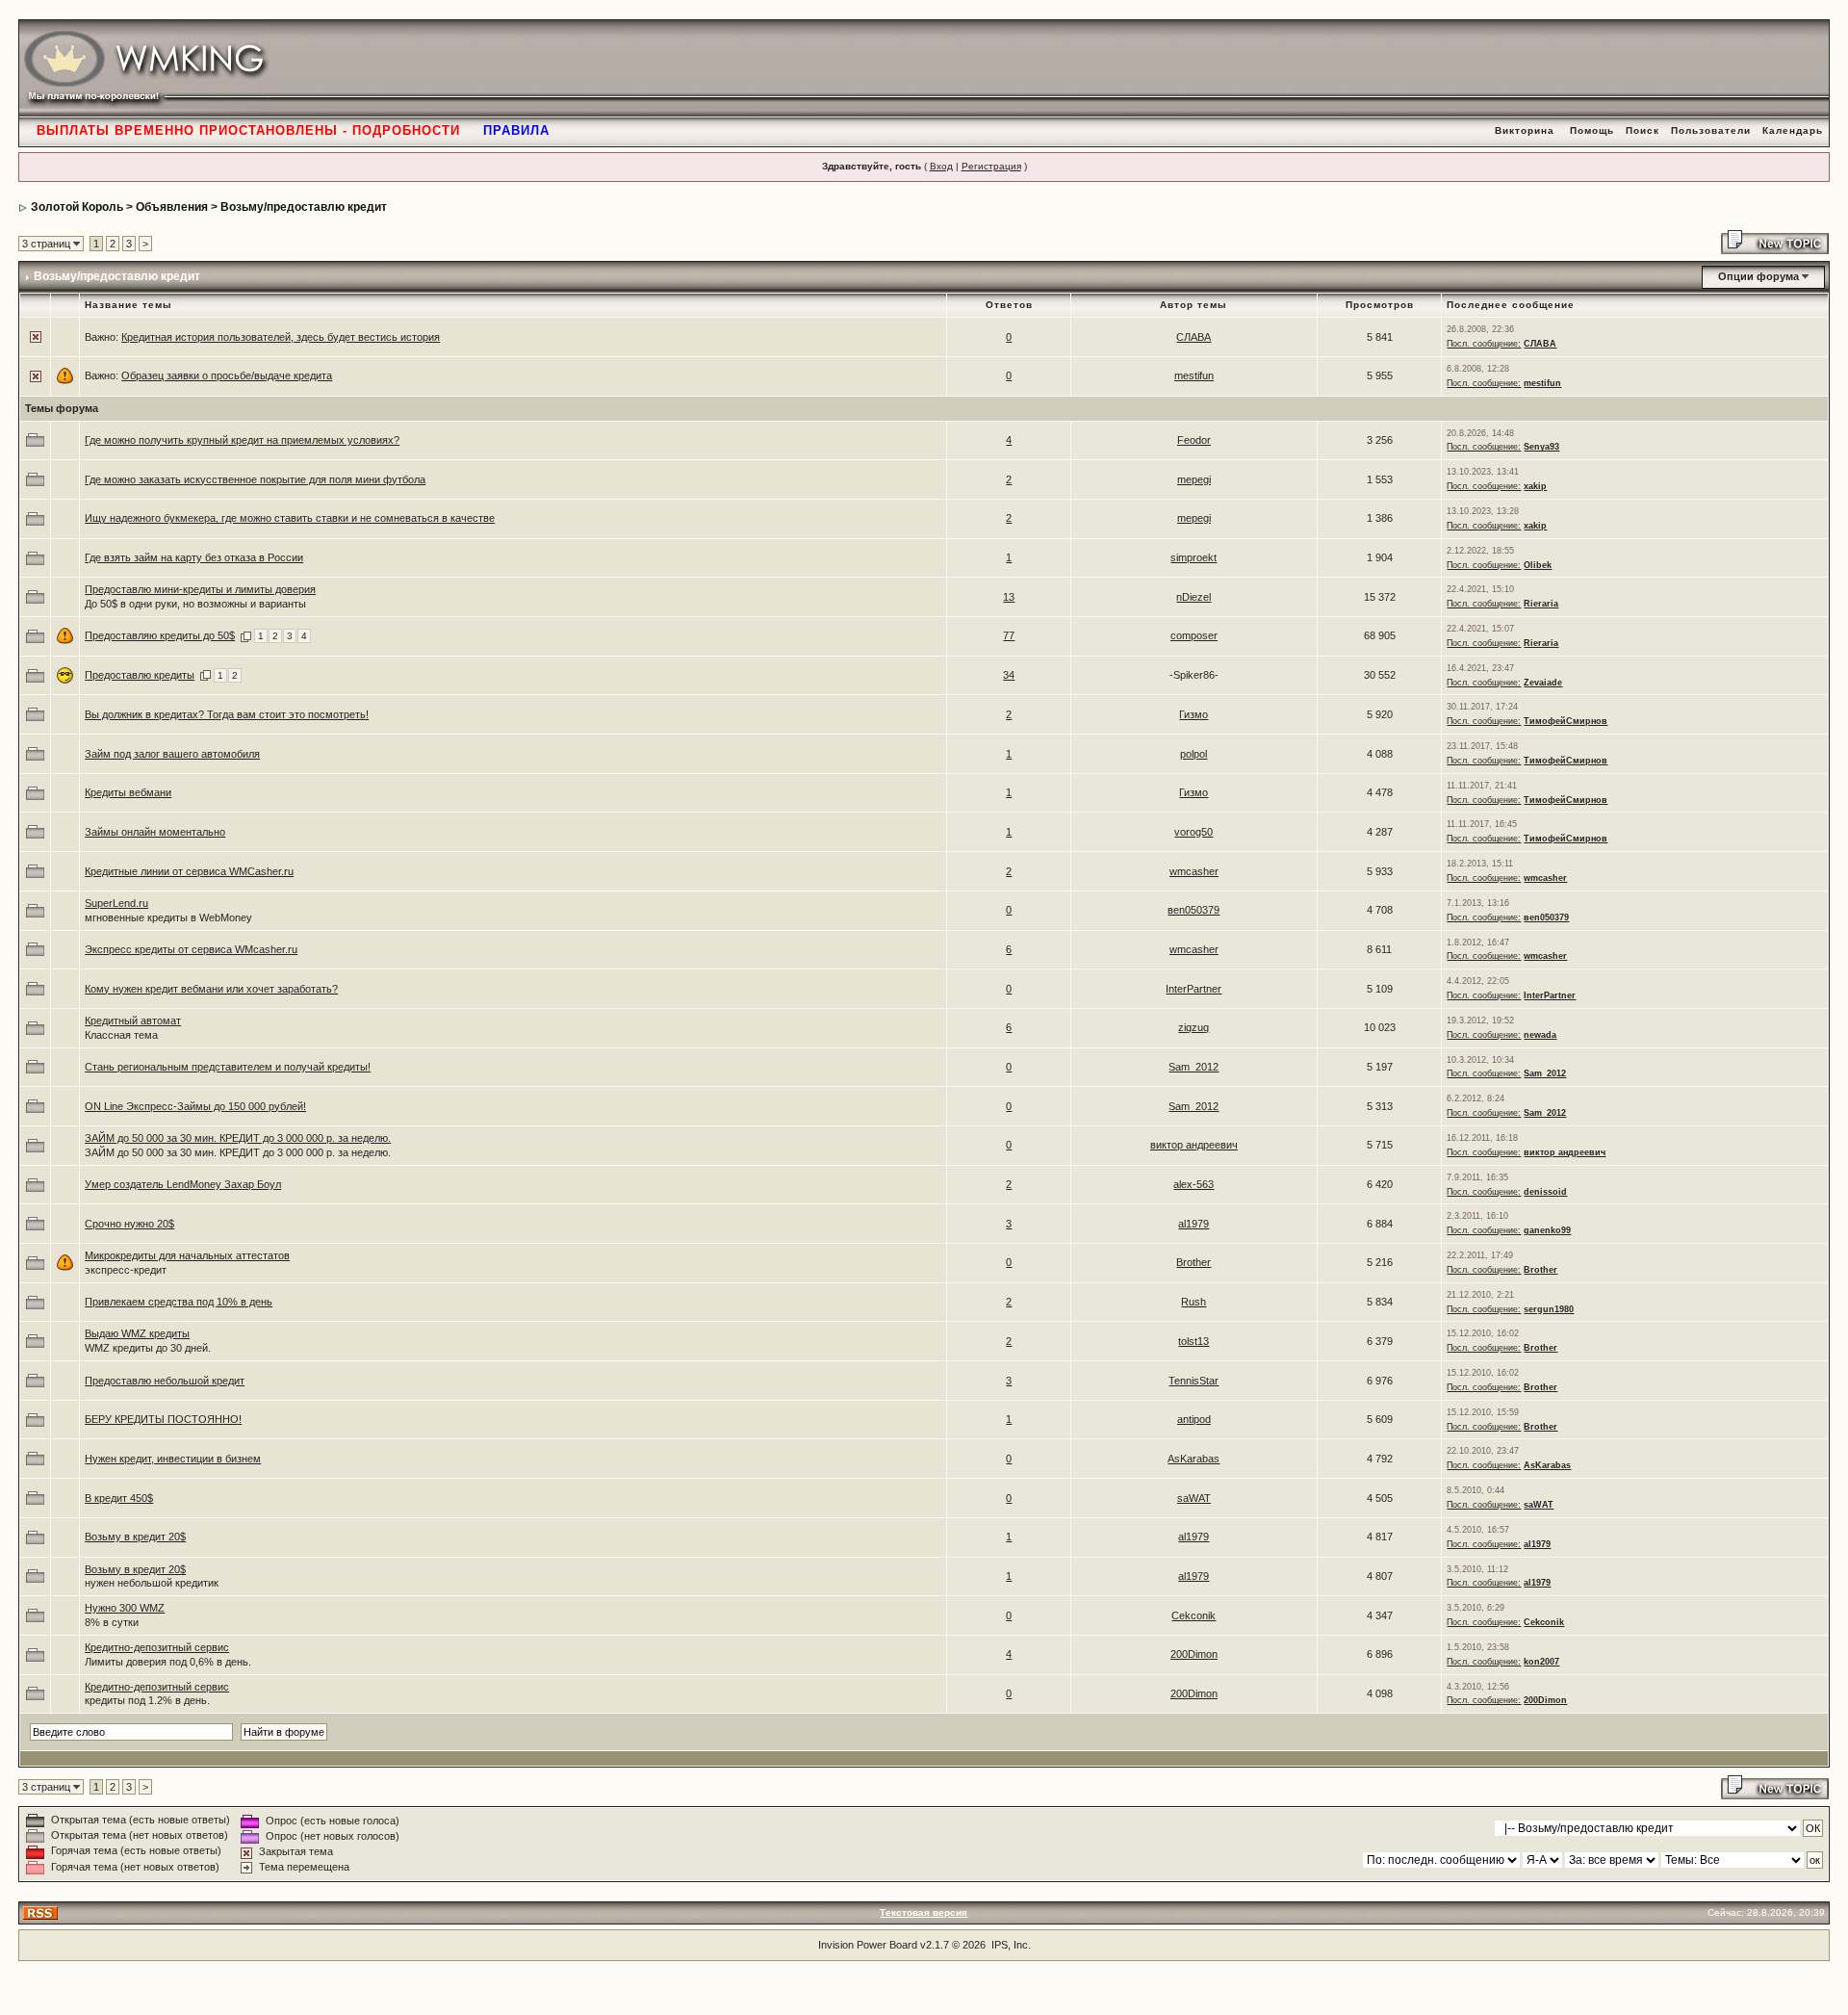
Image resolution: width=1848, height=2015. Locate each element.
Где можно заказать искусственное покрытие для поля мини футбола (255, 479)
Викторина (1524, 130)
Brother (1193, 1262)
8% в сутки (112, 1622)
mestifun (1194, 375)
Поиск (1642, 130)
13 (1008, 597)
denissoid (1545, 1192)
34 (1008, 675)
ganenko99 (1547, 1230)
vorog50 (1193, 832)
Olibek (1538, 565)
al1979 (1193, 1223)
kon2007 (1541, 1661)
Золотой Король (77, 207)
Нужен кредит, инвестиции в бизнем (173, 1458)
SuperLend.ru (116, 903)
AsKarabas (1193, 1458)
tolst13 (1193, 1341)
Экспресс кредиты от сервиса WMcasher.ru (191, 949)
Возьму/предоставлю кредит (303, 207)
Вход (941, 166)
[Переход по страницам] (246, 635)
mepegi (1194, 479)
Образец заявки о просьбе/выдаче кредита (226, 375)
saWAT (1194, 1498)
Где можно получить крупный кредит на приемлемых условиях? (242, 440)
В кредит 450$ (119, 1498)
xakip (1535, 486)
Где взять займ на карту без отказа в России (194, 557)
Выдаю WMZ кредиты (137, 1333)
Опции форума (1758, 276)
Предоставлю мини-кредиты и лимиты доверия (200, 589)
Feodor (1194, 440)
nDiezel (1193, 597)
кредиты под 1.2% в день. (147, 1700)
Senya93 (1541, 447)
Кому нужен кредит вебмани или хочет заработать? (211, 989)
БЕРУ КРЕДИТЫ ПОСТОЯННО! (163, 1419)
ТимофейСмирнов (1565, 721)
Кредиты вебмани (128, 792)
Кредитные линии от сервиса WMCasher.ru (189, 871)
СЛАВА (1193, 337)
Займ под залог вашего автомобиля (172, 754)
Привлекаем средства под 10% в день (178, 1301)
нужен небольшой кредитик (151, 1583)
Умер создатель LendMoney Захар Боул (183, 1184)
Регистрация (991, 166)
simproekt (1193, 557)
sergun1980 (1549, 1309)
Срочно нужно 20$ (129, 1223)
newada (1540, 1035)
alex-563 (1193, 1184)
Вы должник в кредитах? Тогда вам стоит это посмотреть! (227, 714)
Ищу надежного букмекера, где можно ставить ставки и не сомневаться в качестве (290, 518)
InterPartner (1193, 989)
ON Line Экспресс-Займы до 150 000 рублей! (195, 1106)
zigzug (1193, 1027)
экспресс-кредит (126, 1270)
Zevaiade (1543, 682)
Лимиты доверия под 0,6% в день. (168, 1661)
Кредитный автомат (133, 1020)
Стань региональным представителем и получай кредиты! (228, 1066)
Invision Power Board (867, 1944)
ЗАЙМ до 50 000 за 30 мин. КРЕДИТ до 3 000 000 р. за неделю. (238, 1138)
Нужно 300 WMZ (125, 1608)
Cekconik (1193, 1615)
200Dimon (1194, 1654)
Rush (1193, 1301)
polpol (1193, 754)
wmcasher (1194, 871)
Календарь (1792, 130)
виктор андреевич (1194, 1144)
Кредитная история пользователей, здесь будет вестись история (280, 337)
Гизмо (1193, 714)
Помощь (1592, 130)
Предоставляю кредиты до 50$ (160, 635)
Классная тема (121, 1035)
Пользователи (1711, 130)
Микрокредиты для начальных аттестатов (187, 1255)
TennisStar (1193, 1380)
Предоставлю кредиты (139, 675)
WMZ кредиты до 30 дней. (148, 1348)
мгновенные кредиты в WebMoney (168, 917)
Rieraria (1541, 603)
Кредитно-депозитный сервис (157, 1647)
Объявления (172, 207)
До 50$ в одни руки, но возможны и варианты (195, 603)
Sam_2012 (1193, 1066)
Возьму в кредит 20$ (135, 1536)
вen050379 (1193, 910)
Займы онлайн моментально (155, 832)
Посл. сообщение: (1484, 344)
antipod (1194, 1419)
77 (1008, 635)
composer (1194, 635)
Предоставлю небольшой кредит (164, 1380)
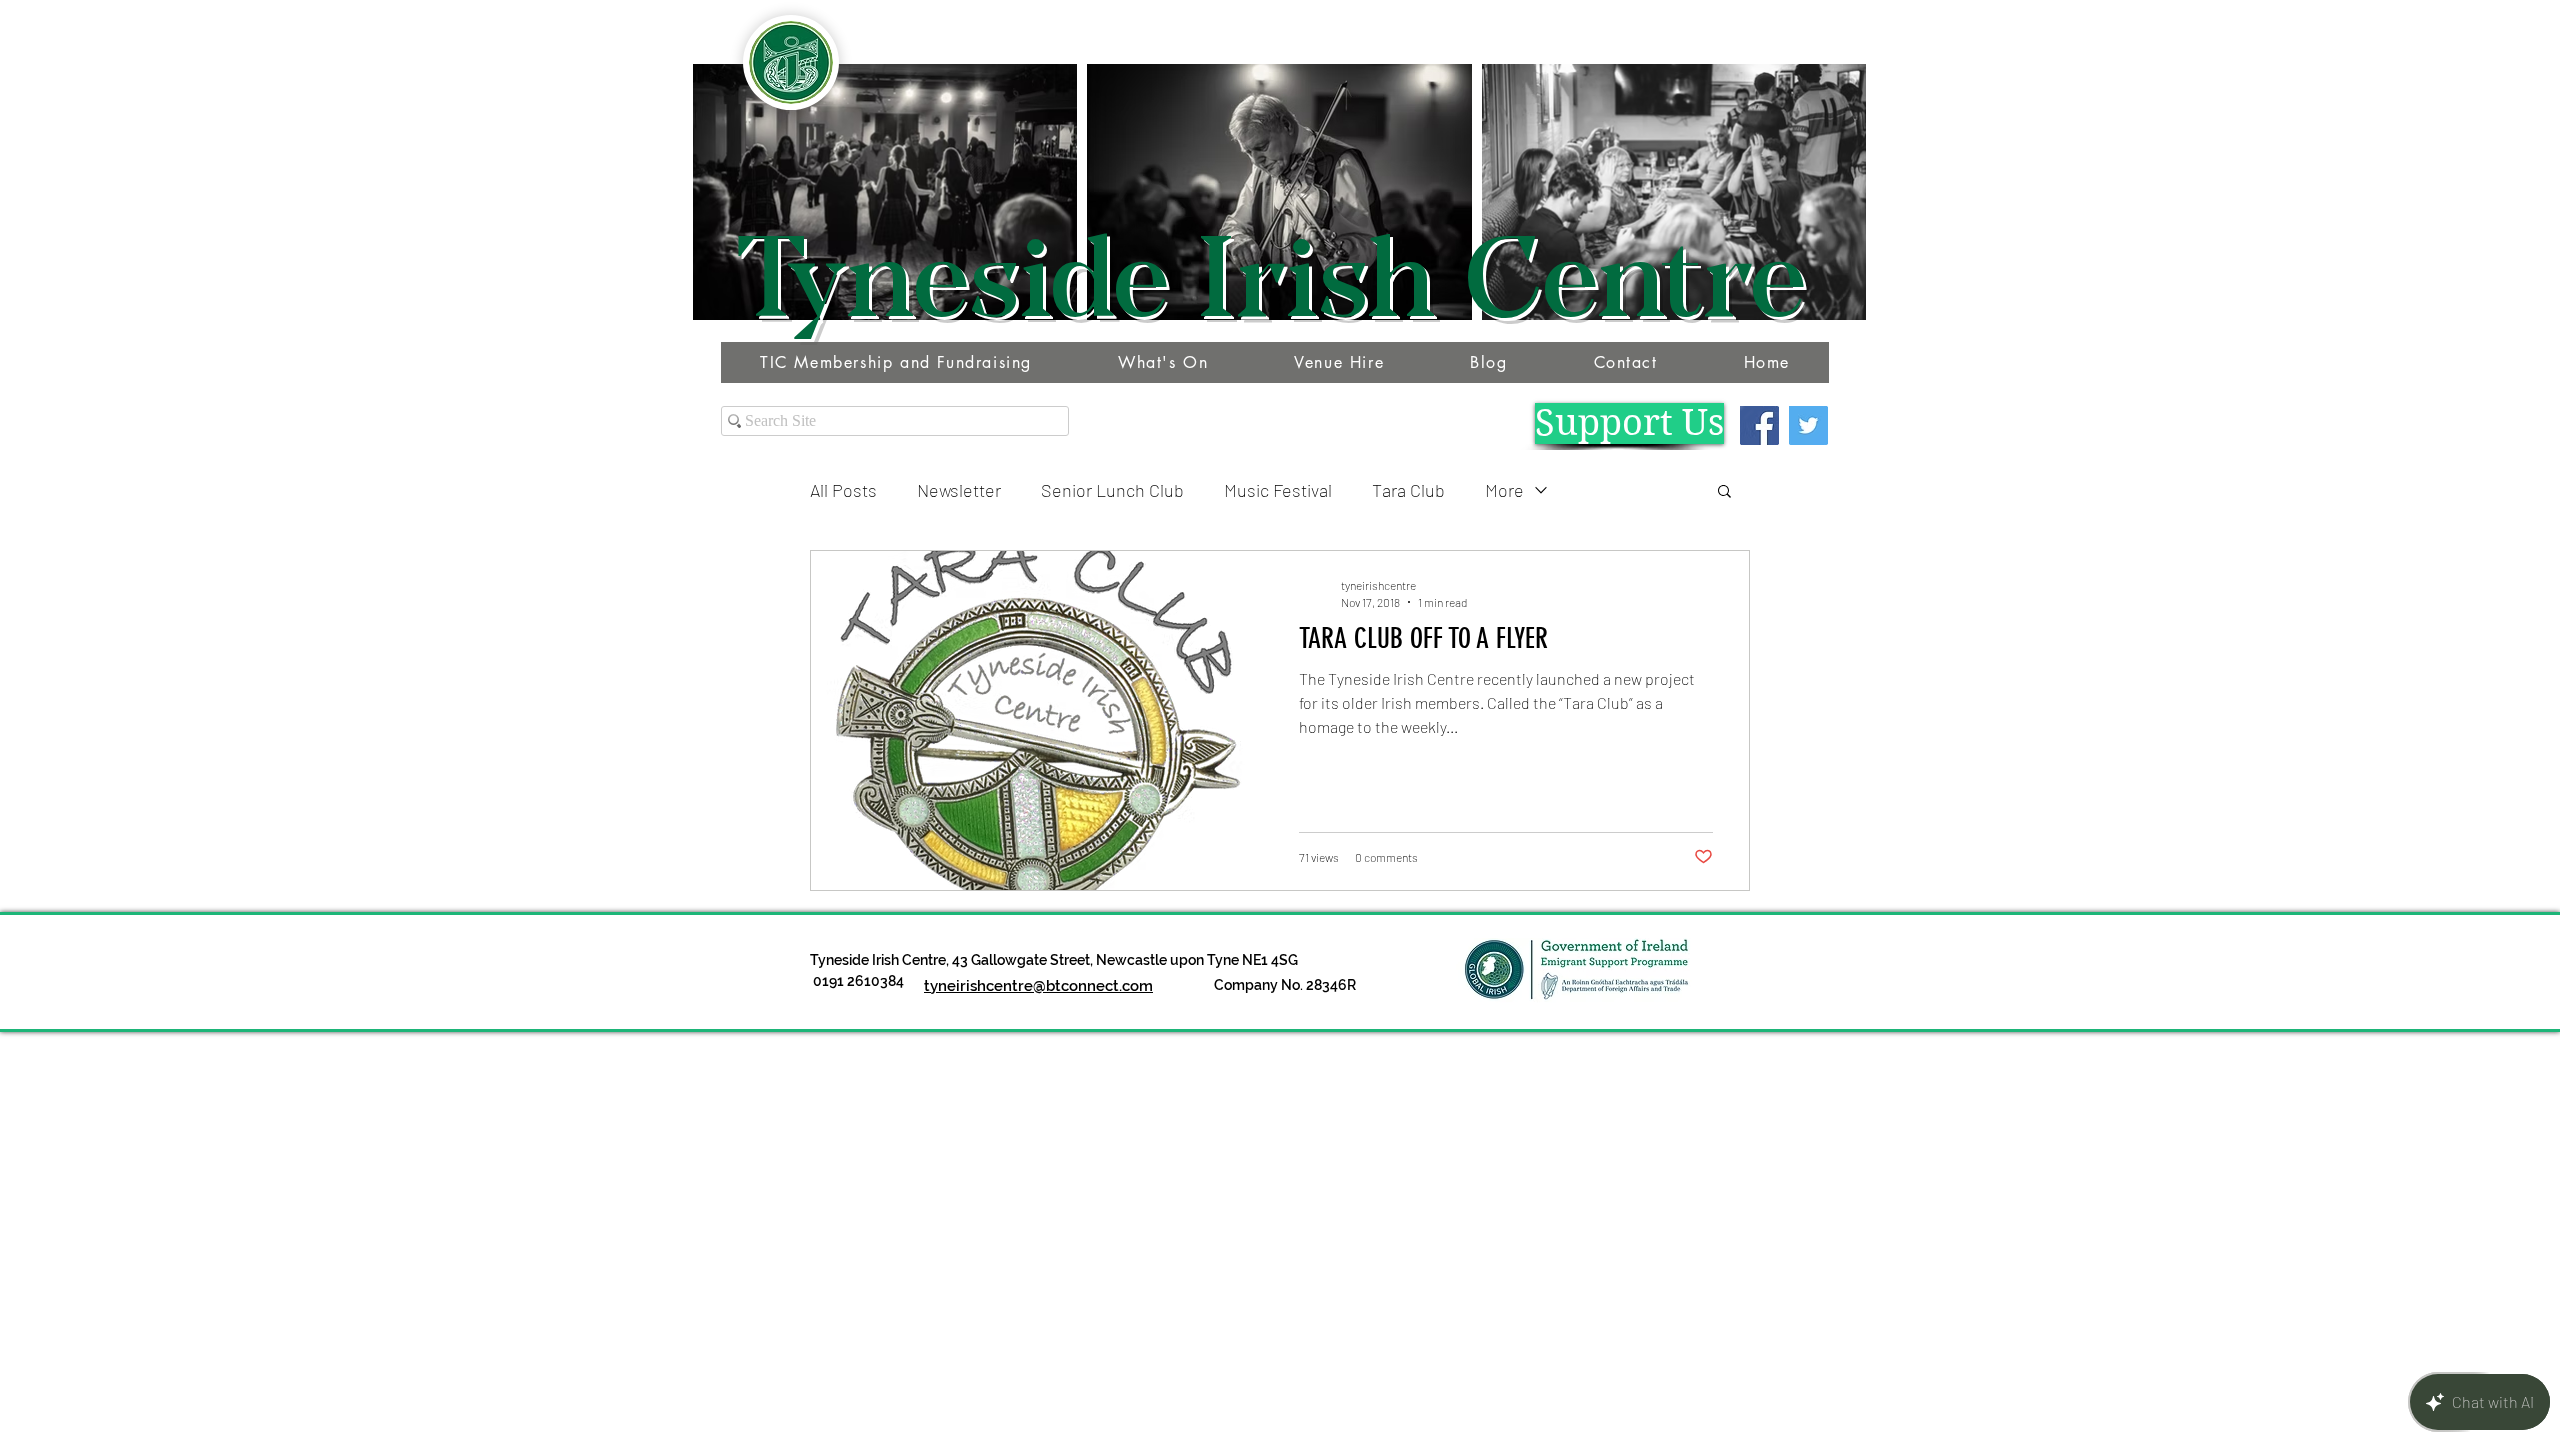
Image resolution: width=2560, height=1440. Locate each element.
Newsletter (959, 490)
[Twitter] (1808, 425)
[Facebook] (1759, 425)
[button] (1724, 492)
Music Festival (1278, 490)
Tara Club (1408, 490)
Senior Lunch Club (1112, 490)
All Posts (843, 490)
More (1504, 490)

* **EXERCISE OBJECTIVE**
Restate word for word only the lines above from the line containing "Привлекаем средства под" to the line containing "Предоставляю кредиты до 50$ (160, 635)", both of them included.

* **SOLUTION TO THIS TASK**
Привлекаем средства под 10% в день (178, 1301)
нужен небольшой кредитик (151, 1583)
Умер создатель LendMoney Захар Боул (183, 1184)
Регистрация (991, 166)
simproekt (1193, 557)
sergun1980 (1549, 1309)
Срочно нужно 20$ (129, 1223)
newada (1540, 1035)
alex-563 (1193, 1184)
Вы должник в кредитах? Тогда вам стоит это посмотреть! (227, 714)
Ищу надежного букмекера, где можно ставить ставки и не сомневаться в качестве (290, 518)
InterPartner (1193, 989)
ON Line Экспресс-Займы до 150 000 рублей! (195, 1106)
zigzug (1193, 1027)
экспресс-кредит (126, 1270)
Zevaiade (1543, 682)
Лимиты доверия под 0,6% в день. (168, 1661)
Кредитный автомат (133, 1020)
Стань региональным представителем и получай кредиты! (228, 1066)
Invision Power Board (867, 1944)
ЗАЙМ до 50 000 за 30 мин. КРЕДИТ до 3 000 000 р. за неделю. (238, 1138)
Нужно 300 WMZ (125, 1608)
Cekconik (1193, 1615)
200Dimon (1194, 1654)
Rush (1193, 1301)
polpol (1193, 754)
wmcasher (1194, 871)
Календарь (1792, 130)
виктор андреевич (1194, 1144)
Кредитная история пользователей, здесь будет вестись история (280, 337)
Гизмо (1193, 714)
Помощь (1592, 130)
Предоставляю кредиты до 50$ (160, 635)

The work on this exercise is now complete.